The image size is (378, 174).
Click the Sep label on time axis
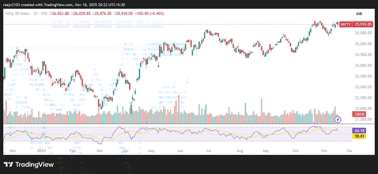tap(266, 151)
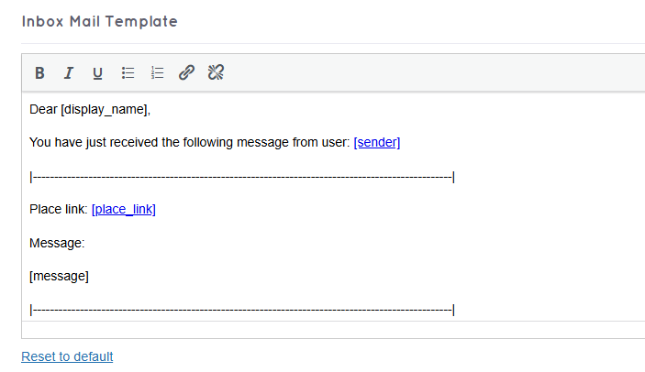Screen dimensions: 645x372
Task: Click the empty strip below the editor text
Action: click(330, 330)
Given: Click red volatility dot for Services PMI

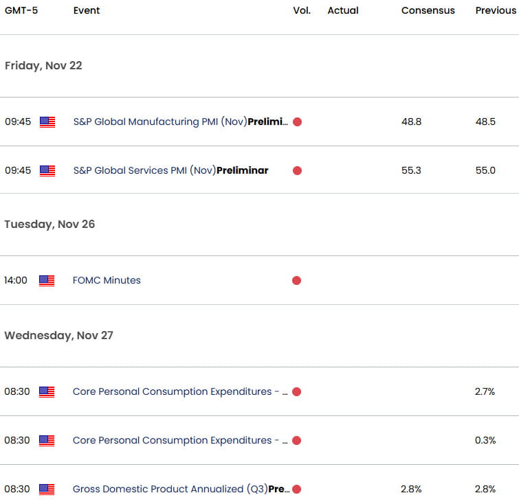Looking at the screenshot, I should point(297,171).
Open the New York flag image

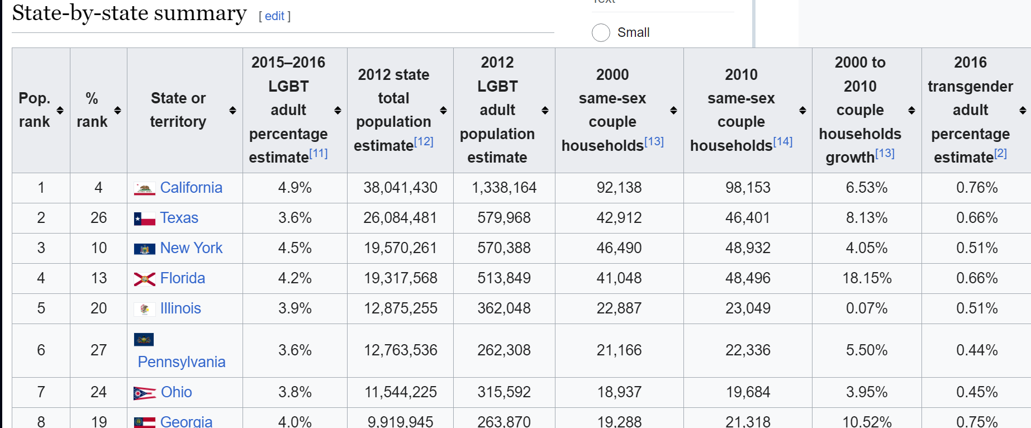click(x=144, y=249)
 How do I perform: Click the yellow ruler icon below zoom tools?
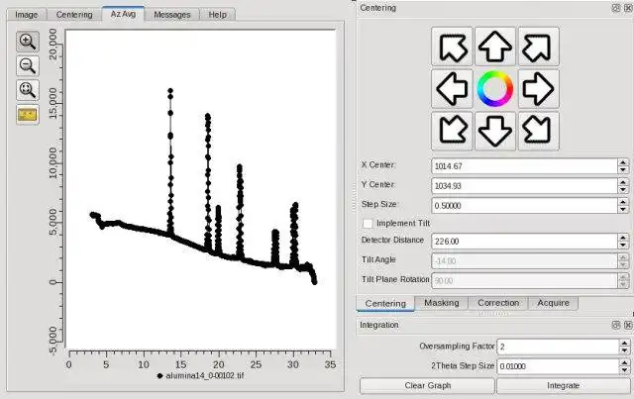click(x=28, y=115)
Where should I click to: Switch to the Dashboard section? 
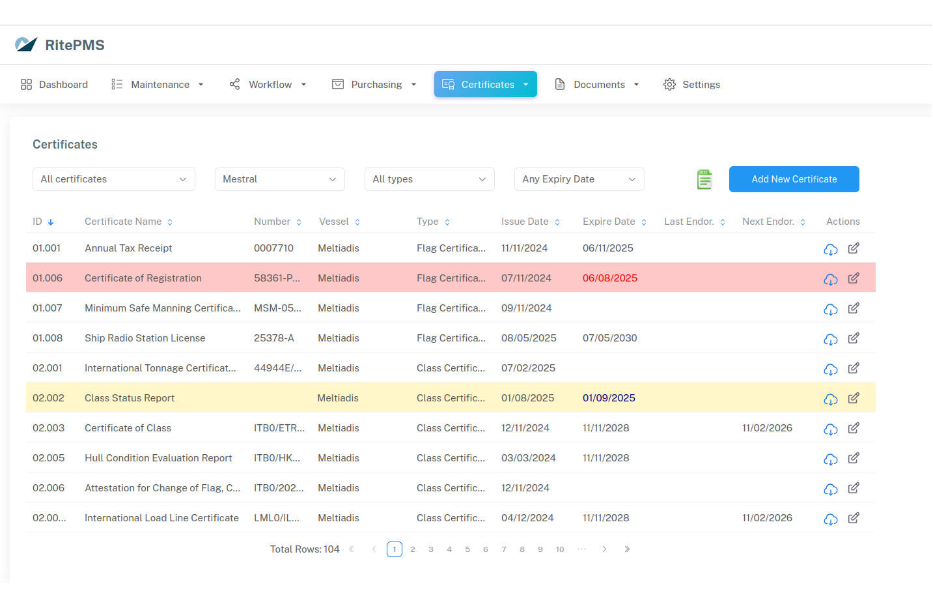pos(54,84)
---
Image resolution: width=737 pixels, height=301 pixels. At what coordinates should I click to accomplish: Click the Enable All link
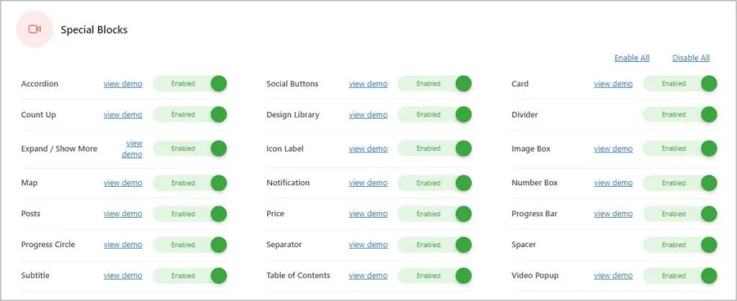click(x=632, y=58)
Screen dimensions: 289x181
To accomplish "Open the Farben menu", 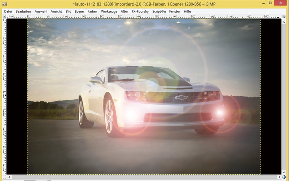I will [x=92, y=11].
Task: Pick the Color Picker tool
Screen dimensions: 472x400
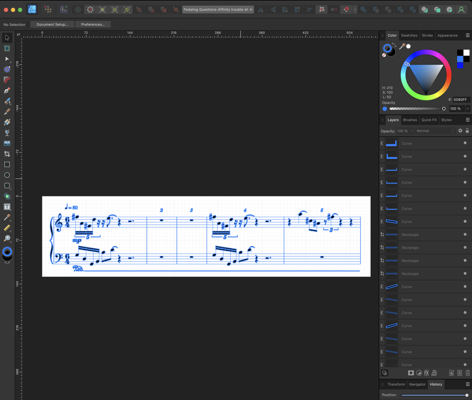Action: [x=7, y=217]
==
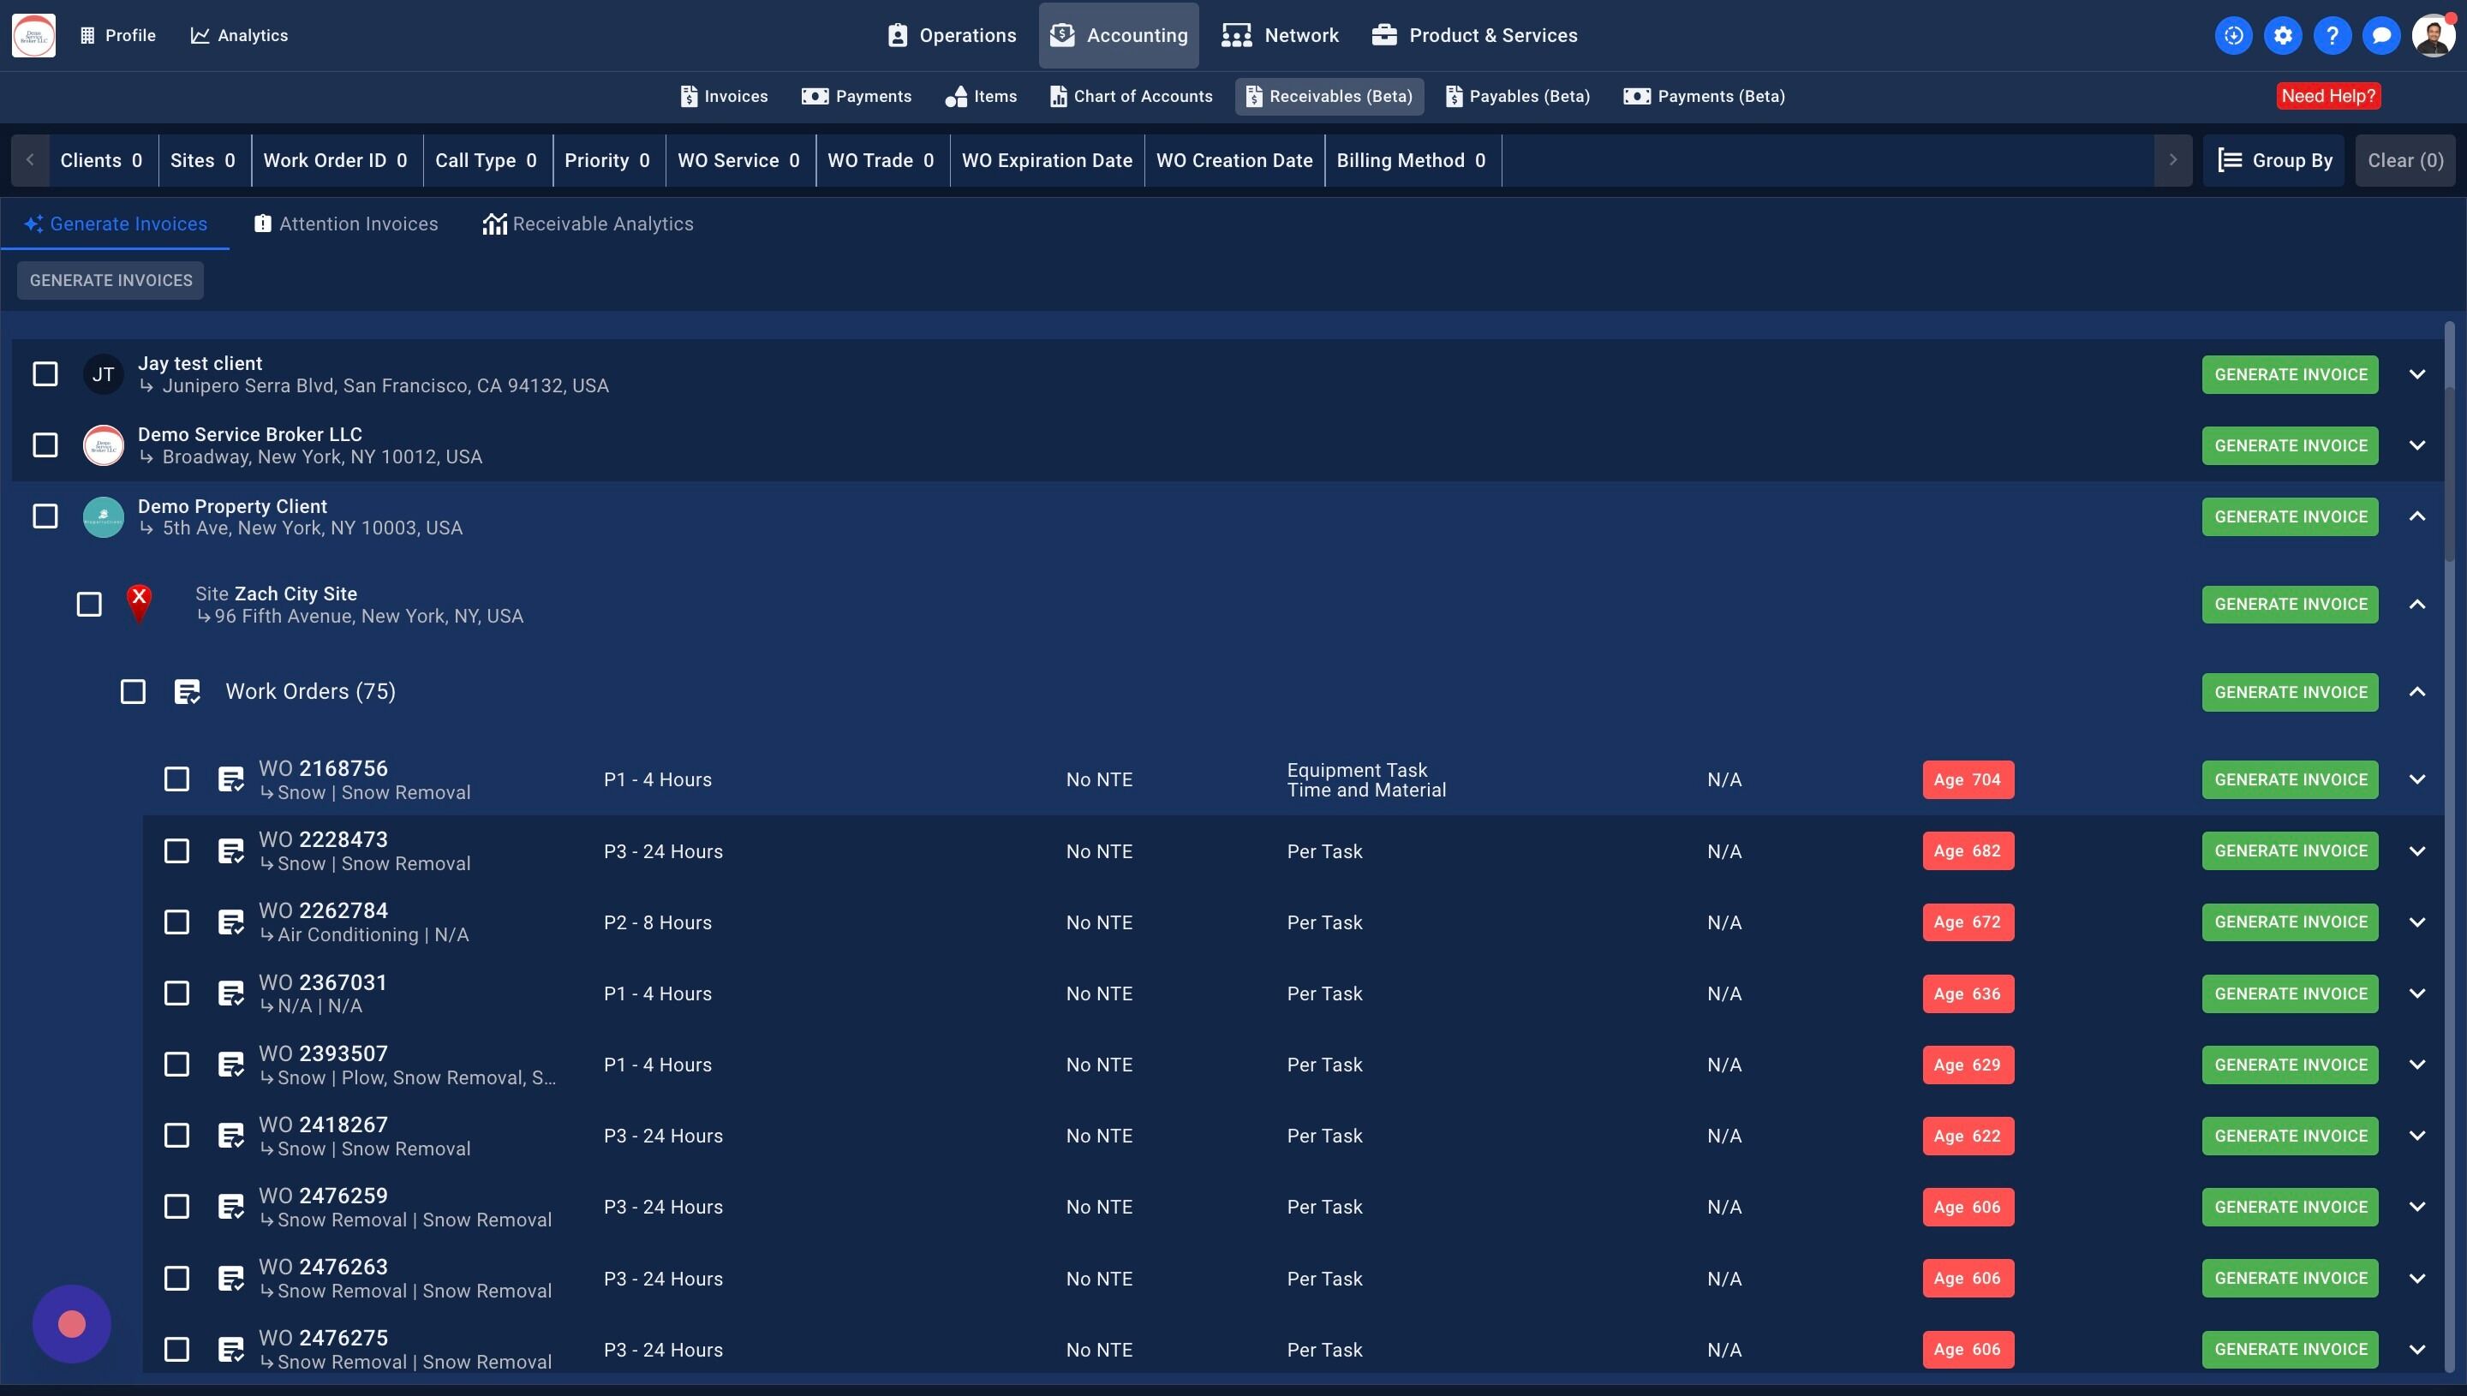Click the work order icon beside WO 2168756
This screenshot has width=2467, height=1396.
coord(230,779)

(What is needed):
Copy the records from the line containing "The image size is (378, 174)." through the line containing "Looking at the", including both of those lines, and leave out the pictures.

(Reply to the exercise):
The image size is (378, 174).
Click the Sep label on time axis
tap(266, 151)
Screen dimensions: 645x372
Task: Click the empty strip below the editor text
Action: click(330, 330)
Given: Click red volatility dot for Services PMI

Looking at the screenshot, I should point(297,171).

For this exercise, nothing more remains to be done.